Best for: Apps already using Supabase for database. Row-level security ties auth directly to data access.
Which Should You Choose?
| Clerk | NextAuth | Supabase Auth | |
|---|---|---|---|
| Setup time | 5 min | 30 min | 20 min |
| UI components | ✅ Pre-built | ❌ Build your own | ❌ Build your own |
| Cost | $0-25+/mo | Free | Free (with Supabase) |
| OAuth providers | 20+ | 80+ | 20+ |
| Passwordless | ✅ | ✅ | ✅ |
| MFA | ✅ | Plugin | ✅ |
| User management UI | ✅ Dashboard | ❌ | ✅ Dashboard |
| Organizations/Teams | ✅ | ❌ | ❌ |
| Open source | ❌ | ✅ | ✅ |
Choose Clerk When
- Want auth done in 5 minutes
- Need pre-built UI components
- Need organization/team features
- Budget allows $25+/month
- Don't want to maintain auth infrastructure
Choose NextAuth When
- Want free, open-source auth
- Need maximum OAuth provider support
- Want full control over the auth flow
- Building custom sign-in/sign-up pages
- Don't want vendor lock-in
Choose Supabase Auth When
- Already using Supabase for database
- Want auth + database in one platform
- Need row-level security
- Building a real-time app with Supabase
FAQ
Can I switch auth providers later?
Yes, but it's painful.

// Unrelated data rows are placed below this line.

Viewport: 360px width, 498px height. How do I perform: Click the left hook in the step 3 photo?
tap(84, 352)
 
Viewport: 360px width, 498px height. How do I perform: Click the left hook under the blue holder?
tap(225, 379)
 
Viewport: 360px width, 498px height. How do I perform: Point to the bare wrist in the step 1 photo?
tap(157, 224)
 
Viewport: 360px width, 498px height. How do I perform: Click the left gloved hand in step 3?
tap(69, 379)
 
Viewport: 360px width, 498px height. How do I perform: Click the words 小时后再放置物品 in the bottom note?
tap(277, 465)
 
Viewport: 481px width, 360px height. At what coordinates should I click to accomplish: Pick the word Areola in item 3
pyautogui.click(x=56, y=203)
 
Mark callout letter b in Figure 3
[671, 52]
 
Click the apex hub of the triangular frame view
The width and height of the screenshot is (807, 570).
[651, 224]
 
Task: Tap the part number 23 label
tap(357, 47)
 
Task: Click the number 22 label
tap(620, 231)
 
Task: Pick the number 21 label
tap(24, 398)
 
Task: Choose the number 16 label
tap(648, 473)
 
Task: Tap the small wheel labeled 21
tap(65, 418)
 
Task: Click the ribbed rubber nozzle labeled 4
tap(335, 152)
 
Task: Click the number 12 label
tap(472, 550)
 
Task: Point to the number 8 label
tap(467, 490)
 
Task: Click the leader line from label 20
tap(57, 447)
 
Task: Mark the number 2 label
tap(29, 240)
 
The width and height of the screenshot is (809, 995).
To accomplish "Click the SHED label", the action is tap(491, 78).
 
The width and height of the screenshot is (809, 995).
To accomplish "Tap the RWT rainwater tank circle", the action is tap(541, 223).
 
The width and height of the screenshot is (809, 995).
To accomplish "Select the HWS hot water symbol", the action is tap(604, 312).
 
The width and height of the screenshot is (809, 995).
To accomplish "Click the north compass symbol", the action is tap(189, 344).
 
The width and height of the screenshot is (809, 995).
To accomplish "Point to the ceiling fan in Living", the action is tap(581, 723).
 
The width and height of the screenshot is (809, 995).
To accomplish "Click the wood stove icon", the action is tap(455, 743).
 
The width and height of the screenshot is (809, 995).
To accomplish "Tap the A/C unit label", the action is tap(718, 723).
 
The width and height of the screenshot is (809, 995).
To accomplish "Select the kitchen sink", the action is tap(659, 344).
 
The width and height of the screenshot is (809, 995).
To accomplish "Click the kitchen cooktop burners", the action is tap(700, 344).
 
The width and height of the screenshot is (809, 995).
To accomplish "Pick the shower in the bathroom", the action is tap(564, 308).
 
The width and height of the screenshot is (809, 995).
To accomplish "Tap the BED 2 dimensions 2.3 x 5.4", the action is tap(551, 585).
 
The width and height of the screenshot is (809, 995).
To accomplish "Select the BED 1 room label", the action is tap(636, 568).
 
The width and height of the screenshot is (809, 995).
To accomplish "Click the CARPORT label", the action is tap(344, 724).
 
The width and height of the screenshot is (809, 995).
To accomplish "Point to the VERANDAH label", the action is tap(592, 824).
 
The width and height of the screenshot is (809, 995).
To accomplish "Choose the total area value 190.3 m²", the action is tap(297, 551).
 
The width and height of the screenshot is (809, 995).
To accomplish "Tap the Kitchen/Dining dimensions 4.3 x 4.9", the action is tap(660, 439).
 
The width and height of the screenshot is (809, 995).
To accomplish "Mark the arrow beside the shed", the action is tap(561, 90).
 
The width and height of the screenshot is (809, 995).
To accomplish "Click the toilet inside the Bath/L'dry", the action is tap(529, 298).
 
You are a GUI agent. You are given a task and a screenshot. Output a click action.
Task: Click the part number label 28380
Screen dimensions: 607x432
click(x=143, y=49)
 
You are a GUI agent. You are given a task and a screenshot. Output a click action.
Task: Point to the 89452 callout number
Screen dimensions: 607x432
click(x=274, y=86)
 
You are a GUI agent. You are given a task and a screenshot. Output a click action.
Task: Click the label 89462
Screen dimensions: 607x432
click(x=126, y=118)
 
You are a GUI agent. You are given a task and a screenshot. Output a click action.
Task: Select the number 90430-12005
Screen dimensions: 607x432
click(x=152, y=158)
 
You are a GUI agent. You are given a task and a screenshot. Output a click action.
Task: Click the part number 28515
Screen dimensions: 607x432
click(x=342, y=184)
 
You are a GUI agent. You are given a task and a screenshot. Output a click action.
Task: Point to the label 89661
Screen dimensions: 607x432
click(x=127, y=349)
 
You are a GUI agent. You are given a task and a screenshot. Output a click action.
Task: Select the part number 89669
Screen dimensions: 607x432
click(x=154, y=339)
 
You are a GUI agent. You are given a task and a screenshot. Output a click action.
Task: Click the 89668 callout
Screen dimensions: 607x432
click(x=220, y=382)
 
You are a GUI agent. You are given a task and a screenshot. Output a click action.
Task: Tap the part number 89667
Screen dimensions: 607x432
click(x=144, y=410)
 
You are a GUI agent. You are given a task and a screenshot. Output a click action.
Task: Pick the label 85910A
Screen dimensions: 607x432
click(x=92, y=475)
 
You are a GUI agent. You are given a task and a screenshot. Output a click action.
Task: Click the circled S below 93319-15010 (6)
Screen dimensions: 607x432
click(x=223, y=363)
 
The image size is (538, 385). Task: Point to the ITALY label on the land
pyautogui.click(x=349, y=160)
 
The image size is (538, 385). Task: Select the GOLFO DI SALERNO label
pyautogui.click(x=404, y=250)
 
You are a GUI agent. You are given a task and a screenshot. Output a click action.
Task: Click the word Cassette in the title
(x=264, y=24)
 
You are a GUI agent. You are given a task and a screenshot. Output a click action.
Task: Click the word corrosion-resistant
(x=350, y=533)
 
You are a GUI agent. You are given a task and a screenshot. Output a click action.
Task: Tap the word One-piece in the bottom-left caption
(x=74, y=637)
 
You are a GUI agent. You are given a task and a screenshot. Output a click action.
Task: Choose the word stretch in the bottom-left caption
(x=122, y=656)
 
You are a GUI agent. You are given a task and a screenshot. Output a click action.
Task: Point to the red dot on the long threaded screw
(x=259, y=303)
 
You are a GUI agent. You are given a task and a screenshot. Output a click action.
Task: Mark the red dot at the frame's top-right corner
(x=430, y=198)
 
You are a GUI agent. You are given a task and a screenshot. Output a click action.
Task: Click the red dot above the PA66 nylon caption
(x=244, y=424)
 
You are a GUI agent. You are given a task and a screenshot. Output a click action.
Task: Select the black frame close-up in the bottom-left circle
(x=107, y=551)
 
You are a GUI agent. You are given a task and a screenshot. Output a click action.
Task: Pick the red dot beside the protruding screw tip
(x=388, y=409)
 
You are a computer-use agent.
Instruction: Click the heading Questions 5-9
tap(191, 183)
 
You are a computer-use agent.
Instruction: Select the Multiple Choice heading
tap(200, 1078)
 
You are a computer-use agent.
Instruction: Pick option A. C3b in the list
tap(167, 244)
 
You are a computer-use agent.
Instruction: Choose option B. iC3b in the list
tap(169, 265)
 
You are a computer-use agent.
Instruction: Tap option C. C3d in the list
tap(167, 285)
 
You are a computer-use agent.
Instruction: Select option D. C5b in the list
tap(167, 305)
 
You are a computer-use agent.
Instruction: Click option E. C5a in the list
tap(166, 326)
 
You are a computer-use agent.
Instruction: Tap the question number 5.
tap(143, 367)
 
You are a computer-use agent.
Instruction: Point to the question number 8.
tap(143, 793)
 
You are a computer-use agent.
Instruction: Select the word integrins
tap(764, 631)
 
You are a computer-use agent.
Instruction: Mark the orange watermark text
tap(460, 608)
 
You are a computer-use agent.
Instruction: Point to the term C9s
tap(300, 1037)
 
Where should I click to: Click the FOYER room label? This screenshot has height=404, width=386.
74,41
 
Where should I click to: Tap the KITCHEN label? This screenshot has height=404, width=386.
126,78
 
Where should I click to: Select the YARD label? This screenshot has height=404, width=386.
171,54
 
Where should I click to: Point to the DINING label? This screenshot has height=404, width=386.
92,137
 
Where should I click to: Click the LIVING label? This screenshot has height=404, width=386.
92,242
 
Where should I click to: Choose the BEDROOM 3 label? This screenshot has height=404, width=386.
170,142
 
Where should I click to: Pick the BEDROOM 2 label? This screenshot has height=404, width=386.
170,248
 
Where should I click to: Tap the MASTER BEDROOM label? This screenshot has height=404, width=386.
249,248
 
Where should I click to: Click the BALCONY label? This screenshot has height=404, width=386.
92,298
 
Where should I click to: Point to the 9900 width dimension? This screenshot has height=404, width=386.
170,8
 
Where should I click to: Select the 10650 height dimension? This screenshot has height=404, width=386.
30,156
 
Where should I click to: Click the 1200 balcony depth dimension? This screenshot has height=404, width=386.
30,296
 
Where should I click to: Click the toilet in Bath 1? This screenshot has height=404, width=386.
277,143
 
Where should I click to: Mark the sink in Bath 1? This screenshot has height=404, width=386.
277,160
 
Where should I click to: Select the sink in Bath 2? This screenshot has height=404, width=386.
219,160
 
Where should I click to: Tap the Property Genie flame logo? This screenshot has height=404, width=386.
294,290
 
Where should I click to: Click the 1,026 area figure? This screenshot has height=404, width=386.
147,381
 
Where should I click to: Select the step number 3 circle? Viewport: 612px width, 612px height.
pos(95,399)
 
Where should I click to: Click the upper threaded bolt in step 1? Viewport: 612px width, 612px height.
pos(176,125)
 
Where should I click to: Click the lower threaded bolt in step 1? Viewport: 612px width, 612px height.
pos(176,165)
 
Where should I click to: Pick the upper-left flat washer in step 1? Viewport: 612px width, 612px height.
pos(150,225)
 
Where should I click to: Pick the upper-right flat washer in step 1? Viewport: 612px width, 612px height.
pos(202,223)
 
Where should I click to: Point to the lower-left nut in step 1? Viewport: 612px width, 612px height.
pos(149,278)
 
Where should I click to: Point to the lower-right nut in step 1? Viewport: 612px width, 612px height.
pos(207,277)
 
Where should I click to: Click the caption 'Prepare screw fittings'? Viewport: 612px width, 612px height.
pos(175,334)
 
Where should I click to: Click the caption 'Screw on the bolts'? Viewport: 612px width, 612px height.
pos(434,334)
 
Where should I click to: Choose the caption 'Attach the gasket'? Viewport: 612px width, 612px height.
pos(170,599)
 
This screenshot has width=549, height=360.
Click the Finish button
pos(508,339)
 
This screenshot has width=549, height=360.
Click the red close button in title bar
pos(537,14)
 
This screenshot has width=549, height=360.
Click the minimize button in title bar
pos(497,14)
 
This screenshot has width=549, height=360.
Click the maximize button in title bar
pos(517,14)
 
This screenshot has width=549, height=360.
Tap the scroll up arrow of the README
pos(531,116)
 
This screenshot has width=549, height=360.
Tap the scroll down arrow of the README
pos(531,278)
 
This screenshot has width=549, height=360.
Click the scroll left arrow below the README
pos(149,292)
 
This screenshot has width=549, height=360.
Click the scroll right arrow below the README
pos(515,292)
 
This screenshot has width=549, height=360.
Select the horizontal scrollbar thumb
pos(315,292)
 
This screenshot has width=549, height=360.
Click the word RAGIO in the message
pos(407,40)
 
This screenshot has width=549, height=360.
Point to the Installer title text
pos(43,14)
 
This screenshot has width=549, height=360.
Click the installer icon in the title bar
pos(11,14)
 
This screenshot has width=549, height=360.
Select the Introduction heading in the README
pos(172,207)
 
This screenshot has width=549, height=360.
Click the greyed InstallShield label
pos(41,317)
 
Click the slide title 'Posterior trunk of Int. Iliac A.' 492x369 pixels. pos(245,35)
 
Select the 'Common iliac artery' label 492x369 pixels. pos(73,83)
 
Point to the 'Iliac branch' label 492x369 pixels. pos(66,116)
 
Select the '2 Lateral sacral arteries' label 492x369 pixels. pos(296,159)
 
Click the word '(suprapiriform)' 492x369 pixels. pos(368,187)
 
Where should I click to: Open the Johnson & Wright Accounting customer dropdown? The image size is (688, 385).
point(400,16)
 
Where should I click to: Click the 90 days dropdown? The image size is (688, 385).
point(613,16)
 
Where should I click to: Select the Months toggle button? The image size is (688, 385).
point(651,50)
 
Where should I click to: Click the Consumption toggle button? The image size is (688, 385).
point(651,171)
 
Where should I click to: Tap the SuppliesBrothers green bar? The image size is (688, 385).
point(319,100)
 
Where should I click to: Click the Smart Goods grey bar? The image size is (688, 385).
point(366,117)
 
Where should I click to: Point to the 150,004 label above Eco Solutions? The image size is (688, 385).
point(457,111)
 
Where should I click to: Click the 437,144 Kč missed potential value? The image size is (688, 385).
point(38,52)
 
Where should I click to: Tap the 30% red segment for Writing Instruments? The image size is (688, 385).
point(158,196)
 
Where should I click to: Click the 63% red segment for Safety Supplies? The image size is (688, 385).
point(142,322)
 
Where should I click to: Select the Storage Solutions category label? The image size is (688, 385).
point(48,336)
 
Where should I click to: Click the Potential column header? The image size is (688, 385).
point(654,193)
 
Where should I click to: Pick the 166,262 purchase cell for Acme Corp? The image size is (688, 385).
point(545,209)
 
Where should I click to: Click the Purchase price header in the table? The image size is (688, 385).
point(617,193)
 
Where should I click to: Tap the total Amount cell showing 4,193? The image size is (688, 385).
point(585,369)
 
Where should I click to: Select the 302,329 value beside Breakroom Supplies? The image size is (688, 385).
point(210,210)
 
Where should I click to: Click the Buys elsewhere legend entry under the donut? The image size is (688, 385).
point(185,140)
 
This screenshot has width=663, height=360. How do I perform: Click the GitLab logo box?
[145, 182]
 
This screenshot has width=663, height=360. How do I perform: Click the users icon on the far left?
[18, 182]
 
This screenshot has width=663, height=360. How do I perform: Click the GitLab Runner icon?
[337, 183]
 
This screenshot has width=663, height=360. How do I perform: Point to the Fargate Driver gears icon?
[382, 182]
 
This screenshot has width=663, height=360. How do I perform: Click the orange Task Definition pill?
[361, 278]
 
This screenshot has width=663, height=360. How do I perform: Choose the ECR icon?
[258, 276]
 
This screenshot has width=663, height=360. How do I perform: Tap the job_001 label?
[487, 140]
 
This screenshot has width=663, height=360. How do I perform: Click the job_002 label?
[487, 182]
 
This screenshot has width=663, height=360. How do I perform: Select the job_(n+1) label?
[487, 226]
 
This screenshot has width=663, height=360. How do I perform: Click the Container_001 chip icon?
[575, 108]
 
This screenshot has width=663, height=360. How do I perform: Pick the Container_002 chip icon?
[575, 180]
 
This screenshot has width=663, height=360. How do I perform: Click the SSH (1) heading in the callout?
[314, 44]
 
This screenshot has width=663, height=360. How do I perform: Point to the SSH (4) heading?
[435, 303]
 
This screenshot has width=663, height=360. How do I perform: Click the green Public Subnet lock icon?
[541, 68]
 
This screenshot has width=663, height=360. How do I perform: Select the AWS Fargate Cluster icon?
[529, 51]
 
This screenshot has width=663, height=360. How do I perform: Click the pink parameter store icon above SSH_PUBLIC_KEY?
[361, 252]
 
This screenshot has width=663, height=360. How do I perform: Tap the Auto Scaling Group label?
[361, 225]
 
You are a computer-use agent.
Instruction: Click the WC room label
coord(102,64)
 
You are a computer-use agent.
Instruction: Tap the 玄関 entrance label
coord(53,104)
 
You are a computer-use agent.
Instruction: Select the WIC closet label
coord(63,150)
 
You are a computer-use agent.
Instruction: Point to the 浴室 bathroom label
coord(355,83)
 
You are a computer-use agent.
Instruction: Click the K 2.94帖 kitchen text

User sessions, tokens, and database schemas differ between providers. Choose carefully upfront.
Is Clerk worth paying for?
If your time is worth more than $25/month (it is), yes. Clerk saves days of auth implementation and maintenance.
Do I need a database for NextAuth?
For development, no (JWT sessions). For production, yes — use a database adapter (Prisma, Drizzle) for persistent sessions.
What about Lucia Auth?
Lucia was deprecated in 2024. The author recommends building auth yourself or using the libraries above.
Bottom Line
Clerk for fastest setup and best DX. NextAuth for free, open-source, maximum control. Supabase Auth if you're already on Supabase.
For most new SaaS apps in 2026: start with Clerk. The time savings justify the cost. Switch to NextAuth if you need to eliminate the dependency.